## TASK STATEMENT
Rewrite all the items below, requests included, multiplying each click coordinate in the answers by 2.1 and rounding to whole numbers, with halves rounded up. Keep the screen sizes in the requests unchanged, and leave out the pictures.

## INPUT ROWS
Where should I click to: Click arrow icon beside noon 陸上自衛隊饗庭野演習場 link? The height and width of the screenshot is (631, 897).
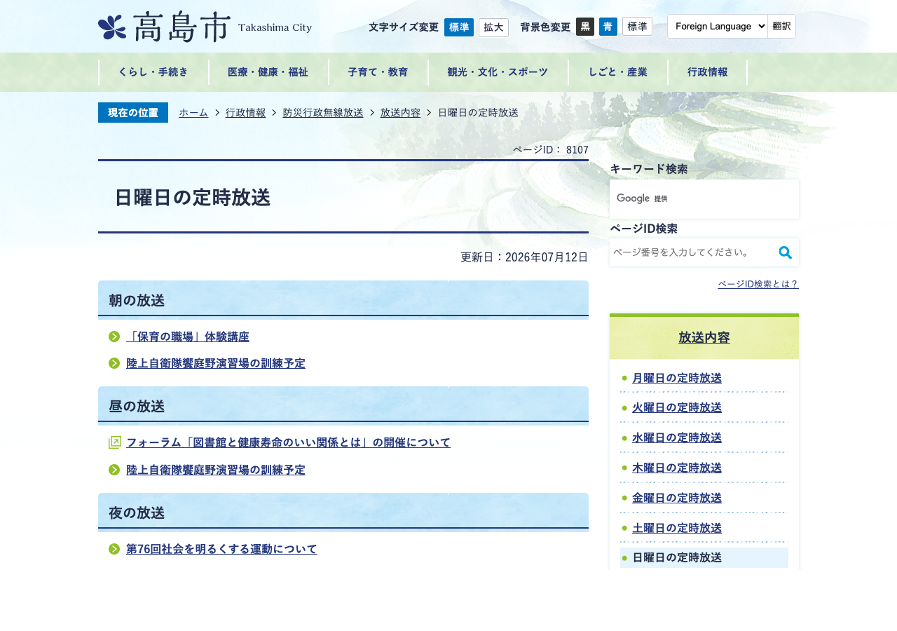click(x=114, y=470)
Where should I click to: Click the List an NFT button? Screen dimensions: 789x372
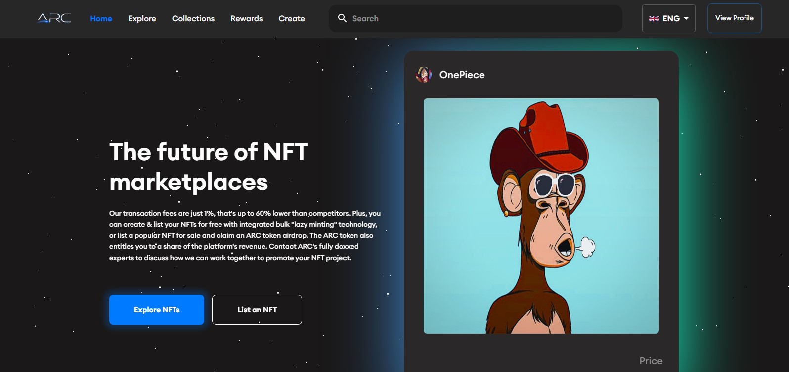click(x=257, y=310)
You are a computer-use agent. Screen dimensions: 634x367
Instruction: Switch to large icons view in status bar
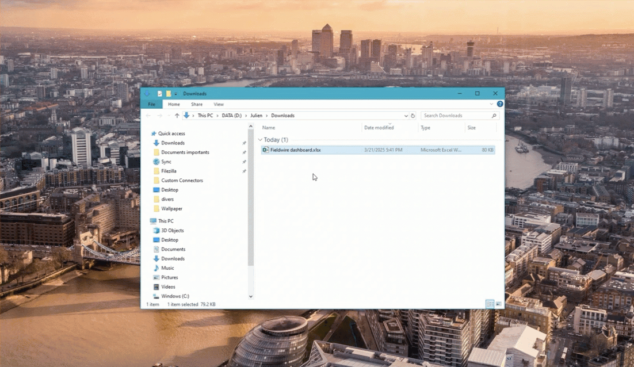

## SOLVED PROBLEM
Where should I click to: Click arrow icon beside noon 陸上自衛隊饗庭野演習場 link? The height and width of the screenshot is (631, 897).
click(x=239, y=987)
Where should I click to: Click the List an NFT button? Screen dimensions: 789x372
click(x=540, y=651)
You are a computer-use agent. Screen dimensions: 634x367
Instruction: Switch to large icons view in status bar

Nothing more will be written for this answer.